The N-lobe of the CWD fibril was quite distinct from those of the rodent-adapted prions, both in the complex convolutions of the polypeptide backbone and in the ~ 180° rotation relative to the C-lobe within the plane of each rung. In the N-lobe, the E motif was largely stabilized by hydrophobic amino acids and displayed some similar structural elements (between residues 118 and 134) to those observed in the N-arch of the rodent-adapted PrPSc strains (Fig. 4d, Fig. 6a, see Discussion). The hammer loop was wide enough to create a pore along the axis of the fibril, with a 5.7 Å gap between the opposing sidechains of R139 and R151 in the model. Interestingly, the cryo-EM map had an ambiguous density between these positively charged sidechains (Fig. 4e). Although the identity of the density was not clear, it is likely to be a small anion. Hydrophobic interactions between the top of the E motif and the end of the hammer loop constricted the region preceding the central strand (Fig. 4, arrow). The b-strands (b1 and b7) in the more C-terminal portion of the central strand were terminated by a salt-bridge formed between residues D181 and K113 (the only buried lysine of the CLC) (Fig. 4c).

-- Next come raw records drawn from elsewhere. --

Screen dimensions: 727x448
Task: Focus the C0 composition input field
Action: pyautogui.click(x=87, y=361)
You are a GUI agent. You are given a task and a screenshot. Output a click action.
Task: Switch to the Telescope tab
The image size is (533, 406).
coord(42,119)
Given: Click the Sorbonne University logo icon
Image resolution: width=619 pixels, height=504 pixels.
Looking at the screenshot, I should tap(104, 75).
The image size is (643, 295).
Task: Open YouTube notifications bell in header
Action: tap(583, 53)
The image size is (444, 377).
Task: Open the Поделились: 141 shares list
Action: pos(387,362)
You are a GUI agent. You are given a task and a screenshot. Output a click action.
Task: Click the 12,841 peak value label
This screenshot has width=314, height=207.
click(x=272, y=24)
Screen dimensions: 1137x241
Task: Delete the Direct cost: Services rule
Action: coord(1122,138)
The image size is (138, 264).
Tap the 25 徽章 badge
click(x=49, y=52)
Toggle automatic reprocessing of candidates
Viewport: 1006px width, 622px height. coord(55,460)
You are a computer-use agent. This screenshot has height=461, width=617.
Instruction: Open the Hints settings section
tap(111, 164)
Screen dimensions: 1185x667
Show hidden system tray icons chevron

The individual rungs of the CWD fibril were not entirely coplanar which created a staggered interface between the N- and C-lobes formed by residues 109–113 in the N-lobe, and 219–223 in the C-lobe (Fig. 4b, 5b). The cleft between the N- and C-lobes was gated by two positively charged residues on either side (K109 and R223) and the interface between the two lobes was stabilized by a hydrogen bond formed between the backbone carboxyl of M112 (internally facing) and the phenolic hydroxyl group of Y221 (Fig. 4b).

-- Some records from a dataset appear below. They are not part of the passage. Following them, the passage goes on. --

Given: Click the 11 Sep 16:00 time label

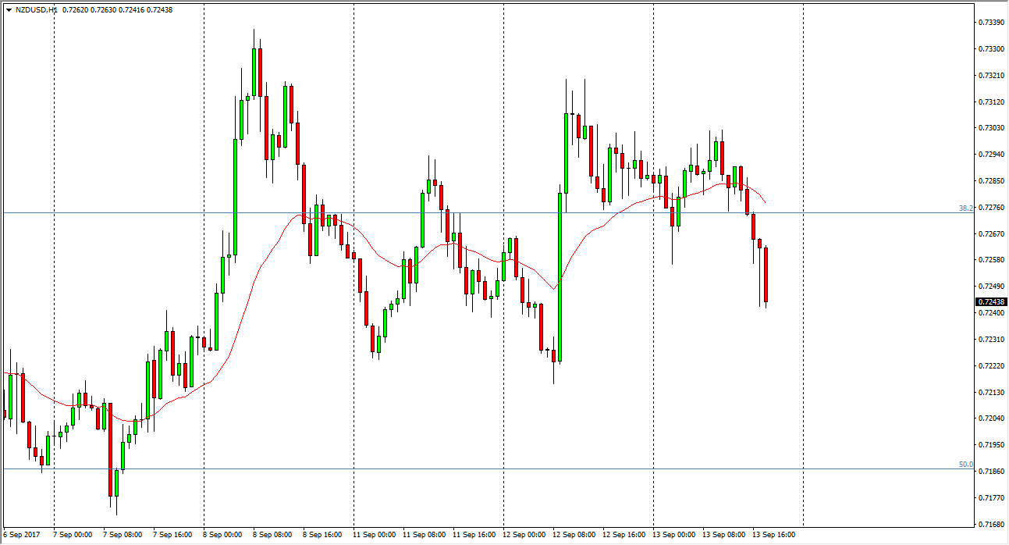Looking at the screenshot, I should [x=472, y=535].
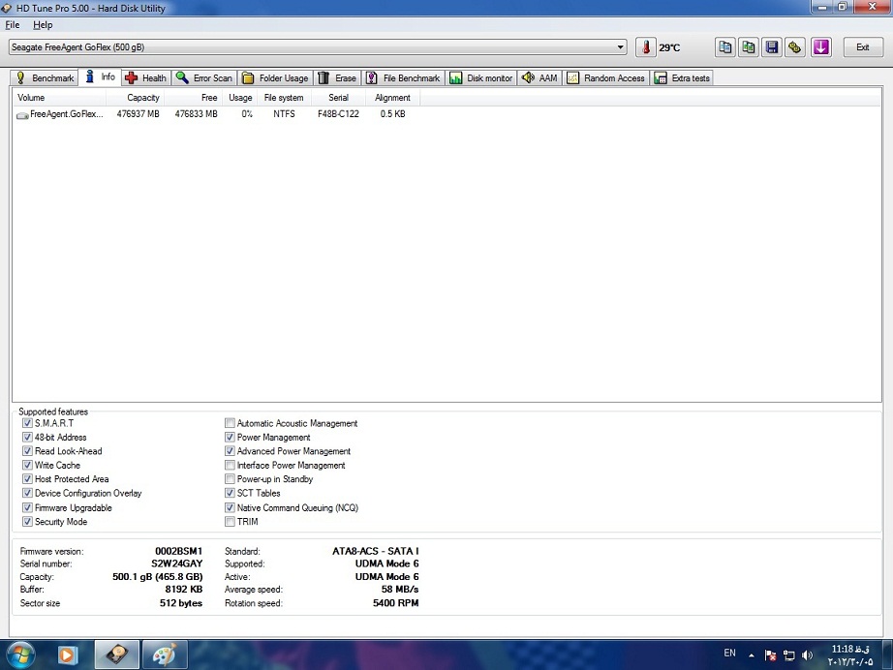The width and height of the screenshot is (893, 670).
Task: Check Automatic Acoustic Management option
Action: tap(230, 423)
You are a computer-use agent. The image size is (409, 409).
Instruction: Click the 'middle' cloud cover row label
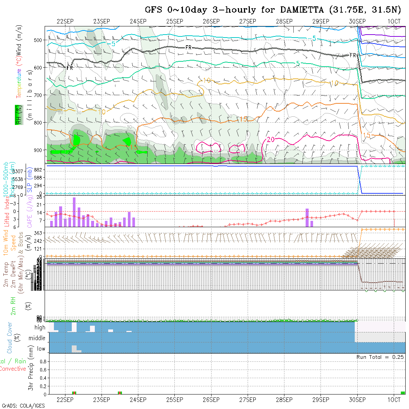pyautogui.click(x=37, y=338)
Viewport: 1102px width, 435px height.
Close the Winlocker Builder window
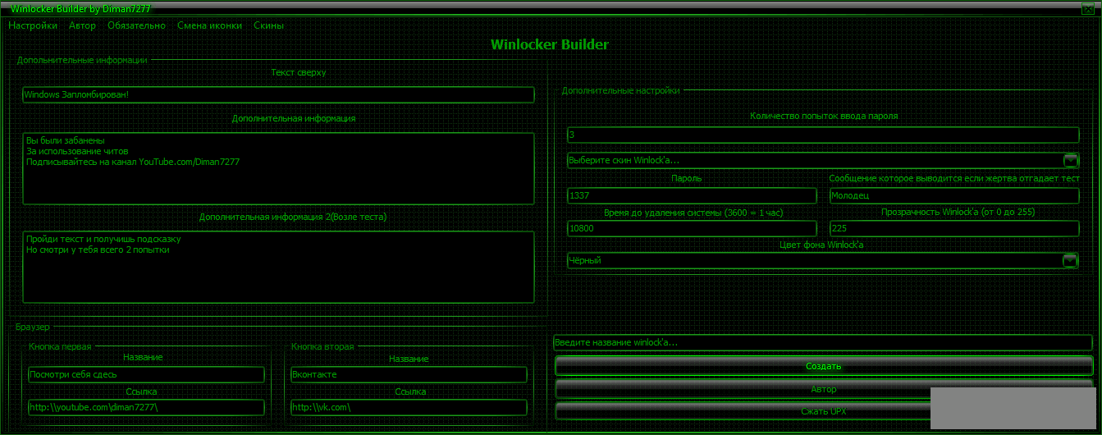[1088, 8]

One motif that is present in all the PrPSc fibril structures to date is the disulfide arch. At its base, the CWD fibril contained a disulfide bond between C182 and C217 (Fig. 3b, 3d), which was surrounded by a patch of hydrophobic residues (Fig. 3f). The overall shape and width of the CWD disulfide arch was most similar to that of the murine wild-type and anchorless (a) RML strains (Fig. 6c, Fig. S4d). Interestingly, the top of the disulfide arch contained almost five consecutive threonines (191,193–196), with three internal and two solvent-exposed. This stretch of threonines likely contributes to the flexibility in the backbone, as seen by its less-resolved density in the cryo-EM map (Fig. 2c). Most of the charged residues in the disulfide arch were solvent exposed, including lysine (K197) and glutamic acid (D199) on the tip of the arch. The three buried charged residues were E203, D205 and K207. To compensate for charge, the aspartic acid (D205) likely forms a salt-bridge with neighboring K207. However, the positioning of E203 precluded any proximal charge-neutralizing interactions. This suggests a possible hydration pocket or that the glutamic acids have an anomalous pKa. The C-arch (residues 215 to the C-terminus at 229) was stabilized by a hydrogen bond which spanned across the width of the arch between residues Q220 and Y229 (Fig. 4f).